The application of satellite-derived datasets and geospatial analysis techniques in ecology and conservation has grown substantially over the last decade. With the emergence of cloud computing platforms that facilitate big data analysis, researchers, resource managers, and remote sensing enthusiasts are now able to interrogate petabyte-scale datasets with ease. Owing to new server-based infrastructure built by Google, anyone with an internet connection and a standard computer can conduct sophisticated spatial analyses. Via online lectures, hands-on practicals, and discussion sessions, this short course will teach you the foundations of applying Google Earth Engine to answer a range of ecological and conservation questions.
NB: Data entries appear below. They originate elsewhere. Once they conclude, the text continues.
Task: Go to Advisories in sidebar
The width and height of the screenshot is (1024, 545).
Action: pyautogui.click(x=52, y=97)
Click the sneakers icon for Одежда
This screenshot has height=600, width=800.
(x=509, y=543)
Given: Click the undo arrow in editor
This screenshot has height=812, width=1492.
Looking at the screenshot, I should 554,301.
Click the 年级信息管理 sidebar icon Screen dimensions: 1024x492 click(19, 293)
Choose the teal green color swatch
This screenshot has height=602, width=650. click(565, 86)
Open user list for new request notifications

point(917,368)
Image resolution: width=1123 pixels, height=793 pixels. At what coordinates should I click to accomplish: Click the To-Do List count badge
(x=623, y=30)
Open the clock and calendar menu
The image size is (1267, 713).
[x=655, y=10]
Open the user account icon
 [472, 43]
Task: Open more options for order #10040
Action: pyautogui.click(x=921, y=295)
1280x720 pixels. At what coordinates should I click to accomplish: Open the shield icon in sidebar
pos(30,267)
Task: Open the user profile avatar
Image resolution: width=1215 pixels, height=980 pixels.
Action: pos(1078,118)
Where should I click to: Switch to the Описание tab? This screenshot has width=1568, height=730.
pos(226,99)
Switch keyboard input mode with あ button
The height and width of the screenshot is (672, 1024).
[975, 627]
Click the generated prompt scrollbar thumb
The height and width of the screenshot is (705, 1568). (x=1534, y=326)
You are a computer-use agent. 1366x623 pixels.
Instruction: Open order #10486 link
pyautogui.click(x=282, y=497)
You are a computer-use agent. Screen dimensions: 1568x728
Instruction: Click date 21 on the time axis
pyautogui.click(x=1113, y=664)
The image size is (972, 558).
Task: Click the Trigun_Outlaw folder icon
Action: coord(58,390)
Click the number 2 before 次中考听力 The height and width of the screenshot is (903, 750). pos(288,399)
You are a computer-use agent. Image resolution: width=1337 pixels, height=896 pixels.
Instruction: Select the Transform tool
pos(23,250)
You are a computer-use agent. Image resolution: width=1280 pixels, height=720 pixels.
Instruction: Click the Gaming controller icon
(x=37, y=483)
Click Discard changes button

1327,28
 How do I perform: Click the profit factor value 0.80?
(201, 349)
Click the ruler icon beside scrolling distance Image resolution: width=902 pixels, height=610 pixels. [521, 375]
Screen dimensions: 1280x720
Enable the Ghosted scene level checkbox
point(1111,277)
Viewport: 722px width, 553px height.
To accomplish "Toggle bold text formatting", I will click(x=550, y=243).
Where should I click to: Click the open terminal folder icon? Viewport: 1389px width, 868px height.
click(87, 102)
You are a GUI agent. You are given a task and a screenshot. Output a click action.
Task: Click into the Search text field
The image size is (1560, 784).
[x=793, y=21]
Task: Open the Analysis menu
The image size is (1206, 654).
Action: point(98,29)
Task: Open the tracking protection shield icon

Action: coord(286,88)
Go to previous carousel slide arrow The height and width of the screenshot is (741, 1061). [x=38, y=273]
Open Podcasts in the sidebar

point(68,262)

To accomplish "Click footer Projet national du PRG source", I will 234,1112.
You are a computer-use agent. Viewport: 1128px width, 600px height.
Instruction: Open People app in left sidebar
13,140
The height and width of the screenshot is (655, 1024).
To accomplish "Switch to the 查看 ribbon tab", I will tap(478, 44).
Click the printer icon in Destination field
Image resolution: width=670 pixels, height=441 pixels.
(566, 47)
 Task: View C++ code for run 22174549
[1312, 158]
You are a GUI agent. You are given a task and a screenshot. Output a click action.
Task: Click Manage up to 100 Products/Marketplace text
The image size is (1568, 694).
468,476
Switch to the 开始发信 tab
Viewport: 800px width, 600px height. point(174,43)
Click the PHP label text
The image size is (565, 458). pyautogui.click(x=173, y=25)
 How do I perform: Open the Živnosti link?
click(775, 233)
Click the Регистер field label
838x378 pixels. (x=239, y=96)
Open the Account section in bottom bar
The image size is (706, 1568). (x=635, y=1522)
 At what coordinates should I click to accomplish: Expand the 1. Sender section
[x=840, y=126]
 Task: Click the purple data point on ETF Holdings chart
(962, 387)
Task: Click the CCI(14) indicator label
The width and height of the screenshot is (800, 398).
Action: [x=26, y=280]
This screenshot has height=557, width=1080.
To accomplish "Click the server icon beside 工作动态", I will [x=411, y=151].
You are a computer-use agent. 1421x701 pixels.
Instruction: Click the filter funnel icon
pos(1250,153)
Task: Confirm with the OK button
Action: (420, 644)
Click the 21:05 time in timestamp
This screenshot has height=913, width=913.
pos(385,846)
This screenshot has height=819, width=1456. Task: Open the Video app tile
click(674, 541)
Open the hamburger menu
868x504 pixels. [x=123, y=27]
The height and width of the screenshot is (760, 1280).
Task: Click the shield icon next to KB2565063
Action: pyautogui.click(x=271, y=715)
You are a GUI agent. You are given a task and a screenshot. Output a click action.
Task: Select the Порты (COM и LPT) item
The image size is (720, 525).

What is Google Earth Engine?
This course aims to train students, researchers, and practitioners in the application of Google Earth Engine (GEE) to conservation science. Specifically, it seeks to familiarize participants with the basic operation of the GEE environment, focusing on visualization, analysis, and automated detection of biological patterns and processes. The course will begin with a brief review of the fundamental theory behind remote sensing and geospatial analyses, followed by a series of tutorials on the following topics:
- Introduction to remote sensing
- What is remote sensing?
- Approaches of capture and associated data characteristics
- Atmospheric effects, corrections, and its implications
- Raster vs. vector data models
- Resolution and their trade-offs: spatial, spectral, temporal, and radiometric
- Introduction to Google Earth Engine
- Data catalog – satellite products useful for conservation science and ecology
- Earth Engine editor
- Imagery manipulation
- Imagery visualization
- Google Earth Engine Fundamentals
- Understanding and developing your code
- Indices and atmospheric correction
- Uploading data
- Custom functions
- Map functions
- Display charts
- Export data
- Binary change detection
- Monitoring – extract time-series data (e.g. NDVI)
- Machine learning for species distribution modelling and land cover classification within GEE
- Understand the capture of optical satellite imagery
- Understand the trade-off between spatial, spectral, and temporal resolution
- Compute and interpret spectral indices
- Search, filter, visualize, upload, and download geospatial data using GEE
- Obtain time-series environmental data for further analysis
- Operational understanding of supervised classification
- Perform change analysis
Before the course begins, participants will need to create a Google Earth Engine account (at least two weeks prior).
Further details of how to prepare for the course will be sent directly to registered applicants.
Course Dates: November 10 – 23, 2021.
Sessions: 2-hour daily live sessions (Monday – Friday)
Session times: 9am – 11 am (Eastern Time) / 4pm – 6pm (Standard South African Time)
Each session will consist of a theoretical introduction, demonstration of code, and self-learning practicals. Recordings of the live sessions will be made available to course participants.
Tuition is $600. Limited partial scholarships are available for students with demonstrated financial need. If you are interested in being considered for a partial scholarship from OTS, please make sure to include a scholarship motivation in your application. We will assess your situation individually and determine your eligibility for a scholarship if you are selected for the course.
Please note, seats are limited.
Dr Sandra MacFadyen is a landscape ecologist interested in macroscale ecosystem dynamics with an emphasis on applied spatial statistics for biodiversity conservation. Based in the Kruger National Park as a postdoctoral researcher with BioMath, Stellenbosch University, her research interests focus on exploring the links between patterns and processes to develop a more holistic understanding of ecosystem dynamics in large protected areas.
Dr Joseph White is a postdoctoral researcher at the University of the Witwatersrand, South Africa, working on species distribution shifts and disrupted ecosystem services in response to global change using occupancy models and remote sensed products. He is interested in spatial ecology and using earth observation to provide ecological and conservation insights.
Geethen Singh is a Ph.D. candidate at the University of the Witwatersrand, South Africa. He is interested in applying machine learning to earth observation data to gain ecological insight. and is currently working on earth observation-based monitoring to aid in the management of water hyacinth across South Africa.